The Consumer Electronics Show, held every January in lovely Las Vegas, Nevada, is no longer just about TVs, stereos and car radios. CES is also a coming out party for new computer and mobile communications gear. In fact, it’s the coming out party.

It’s the biggest trade show in North America, with exhibition halls the size of football fields, crammed this year with an estimated 140,000 attendees. But while others were ogling Sharp’s 108-inch LCD TV — the biggest ever — or jostling shoulder-to-shoulder with crowds at the Microsoft booth, your correspondent trolled the show floor looking for useful tools that might lighten the load for small business owners.

Sure, Microsoft was showing off Windows Vista (again), and there were new laptops and printers with slightly better specifications than the models released a few months ago. But it was the smaller, less glitzy items that caught my attention.

Tiny Computers
Intel, for example, was showing the fruits of its initiative with Microsoft to promote what the vendors are calling ultra-mobile PCs or UMPCs — slate-style tablet PCs with small screens (usually seven inches diagonal), Intel mobile processors and mid-size hard drives. They’re about the size of a large book and typically weigh less than two pounds.

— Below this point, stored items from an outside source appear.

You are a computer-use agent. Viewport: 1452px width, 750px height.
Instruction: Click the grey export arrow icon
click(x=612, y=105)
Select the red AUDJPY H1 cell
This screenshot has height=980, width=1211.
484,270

Not many people could get along with a UMPC as their only computer, but it might be ideal for an on-the-go executive who doesn’t do much more than check e-mail or browse the Web and the company intranet. A UMPC would also be great as a second device to carry to meetings — it runs on Windows Tablet Edition: you can make freehand notes using the stylus and later translate them into computer text — or to take traveling.

Once you have one, I’m guessing you’ll also find uses for it around home — for checking e-mail and browsing the Web wirelessly (with its built-in Wi-Fi) while sitting in your Barcalounger, for example, or accessing media server software.